Before plunging into emerging markets, investors should know how much exposure they already have, since many foreign large cap funds have around ten percent invested in emerging markets, while some foreign small cap fund and domestic funds have smaller chunks of international exposure, Rocco says.
While broad-based emerging market funds have done well in recent months, with gains approaching triple digits since the market bottom in early March, emerging markets are very volatile and those kind of gains are not sustainable over the long term, Rocco says. In fact, Stan Luxenberg, Registered Rep. columnist, says Asian funds rank among the most volatile fund categories, especially compared to developing markets in the U.S. or Europe. In 2008, Pacific/Asia ex-Japan funds dropped 53.5 percent, according to Morningstar. But the region’s markets often soar in bull markets, Luxenberg says.
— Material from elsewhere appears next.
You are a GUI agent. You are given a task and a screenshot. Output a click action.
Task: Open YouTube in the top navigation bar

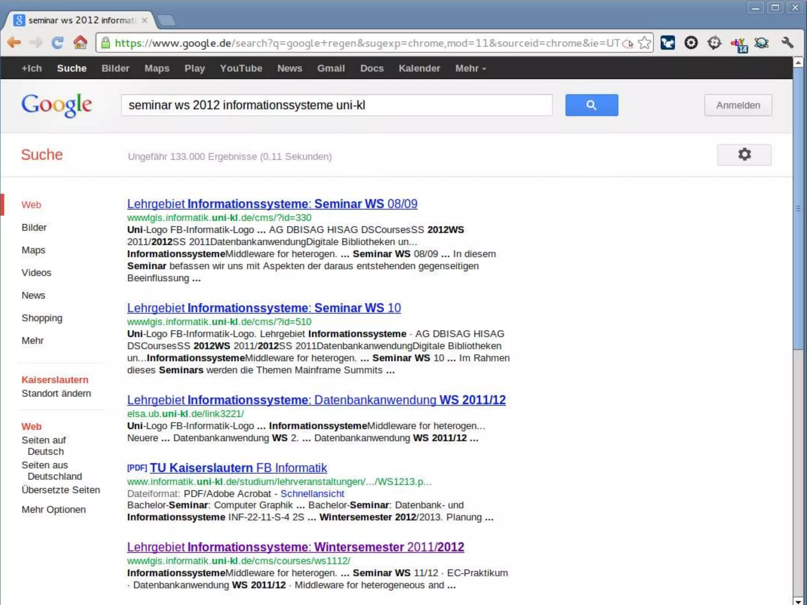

During the decade ending August 2009, the average Asian fund returned an annual average of 9.8 percent, versus 0.8 percent on the S&P 500, according toLuxenberg.
For a relatively non-volatile choice, Luxenberg suggests Matthews Asian Growth & Income (MACSX), which dropped 31 percent in 2008, outdoing category peers by 21 percentage points. To limit risk, the fund keeps about 65 percent of assets in dividend-paying stocks, with most of the rest of the portfolio in corporate and convertible bonds. Stock holdings include Taiwan Semiconductor, a leading manufacturer.
A more aggressive selection is Wells Fargo Advantage Asia Pacific (SASPX), says Luxenberg. Portfolio manager Anthony Cragg favors solid companies that sell at discounts. To find bargains, he ranges widely over Asia, buying companies of all sizes. The fund currently has 21 percent of its assets in Japanese stocks, with sizable stakes in China, South Korea and Hong Kong. When he can’t find any tempting new investments, Cragg holds cash. His fund had 17 percent of assets in cash during the fourth quarter of 2007,which Luxenberg says helped the fund limit losses in the downturn.
If you would prefer to own smaller fast-growing companies, Luxenberg suggests Fidelity Pacific Basin (FPBFX). With markets soaring during the first eight months of this year, the fund returned 45 percent through the end of August, close to 20 percentage points ahead of its category peers. But the fund crashed during the downturn in 2008, losing 55.8 percent. The fund has big stakes in China and other emerging markets. If those continue to climb, Luxenberg says this Fidelity fund should do well.
For those who would rather not play narrow geographic regions with their country- and sector-specific risk, Rocco says a broad-based emerging market fund is the way to go, since the manager has the freedom to invest throughout the developing world. Rocco suggests T. Rowe Price Emerging Market Fund Stock (PRMSX) and American Funds New World Funds, which he represent a more conservative way to play emerging markets. Both funds invest in stocks and bonds and have exposure to companies with significant operations in the developing world.